Nove anni fa alla guida dell’orchestra del teatro c’era Riccardo Muti, ora è la volta di Marco Armiliato che dà buona prova realizzando una lettura quasi completa della partitura – manca la cabaletta della cavatina di Silva «Infin che un brando vindice» che Verdi non aveva potuto utilizzare a Venezia per la modestia del “basso comprimario” a disposizione – e con le riprese delle arie, che però talora mettono in difficoltà il tenore. I momenti migliori sono nelle impennate dinamiche degli ensemble finali e nel sostegno delle voci, anche se alcune, tenore e basso, risultano spesso sopraffatte dall’orchestra.

L’unico a ritornare nei panni titolari dopo il 2013 è Francesco Meli di cui si ammirano il colore e le intenzioni interpretative, anche se ora la voce manca a tratti di fermezza e gli acuti risultano sforzati. Per di più il suo è il personaggio a cui la regia ha reso il peggior servizio, sempre con la mano sulla spada anche nelle dichiarazioni d’amore.

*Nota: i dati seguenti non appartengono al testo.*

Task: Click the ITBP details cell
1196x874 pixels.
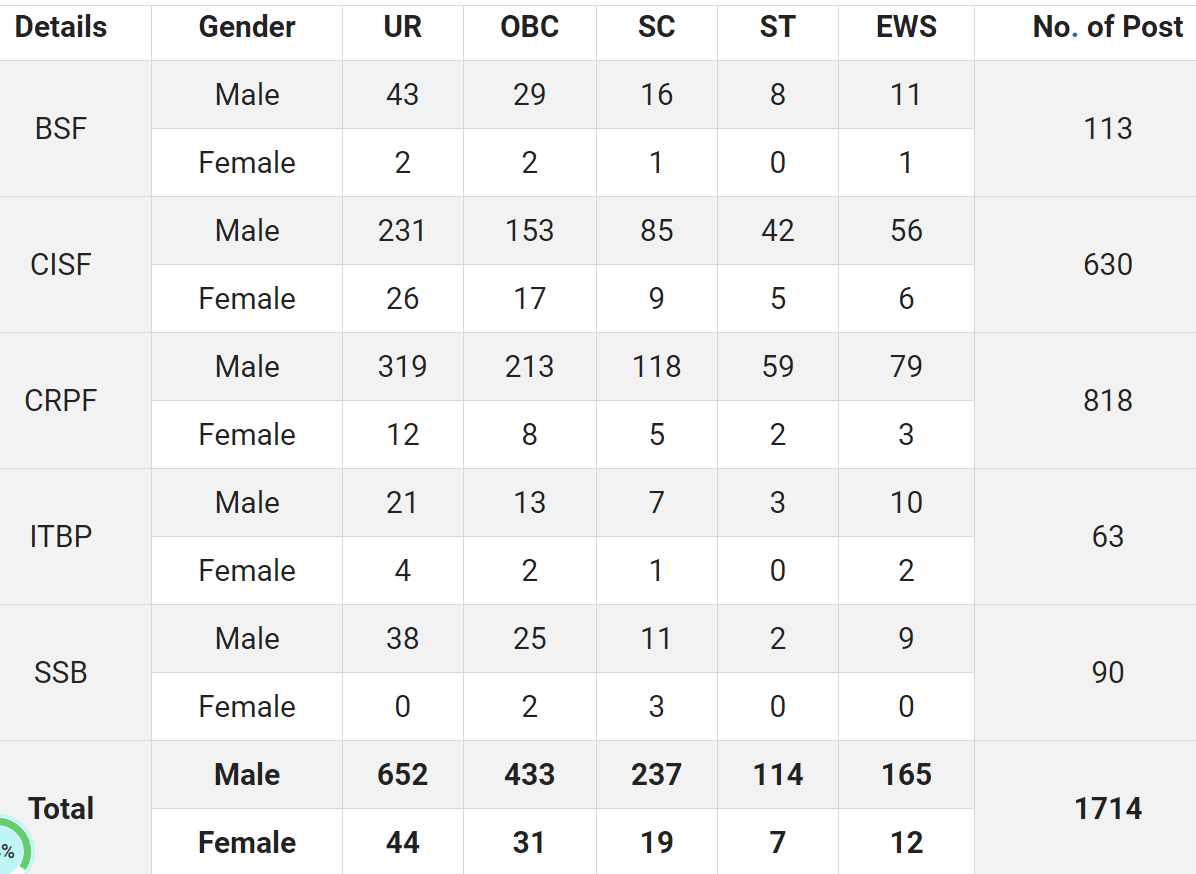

Non gioca poi a suo favore il confronto con il volume vocale dei colleghi Angela Meade (Elvira) e Ludovic Tézier (Carlo). Il soprano americano non mostra alcuna difficoltà a padroneggiare le insidie vocali del ruolo anche se dal punto di vista interpretativo non esibisce un fraseggio né una recitazione particolarmente coinvolgenti: resta il mirabile controllo della sua enorme voce, ma manca l’emozione. Tézier è invece il miglior Carlo disponibile, con un mezzo vocale altrettanto potente e controllato, ma con in più uno scavo sul personaggio che lo porta a ricevere il più caloroso applauso a scena aperta dopo il suo meraviglioso «O de’ verd’anni miei». Evgenij Stavinskij è un Don Ruy Gomez de Silva di non enorme voce ma elegante, autorevole ed espressivo. Bene i comprimari, usciti dalla Fabbrica-Young Artist Program del Teatro dell’Opera di Roma: la Giovanna di Marianna Mappa, lo Jago di Alessandro Della Morte e il valido Rodrigo Ortiz, Don Riccardo.

Statico e impacciato scenicamente, non si può dire che compattezza e precisione siano le maggiori qualità vocali del coro dell’Opera di Roma istruito da Roberto Gabbiani, come si è sentito nell’iconico «Si ridesti il leon di Castiglia» reso con una certa fiacchezza. Definiti giustamente “movimenti mimici” gli strani gesti dei ballerini di Michele Cosentino.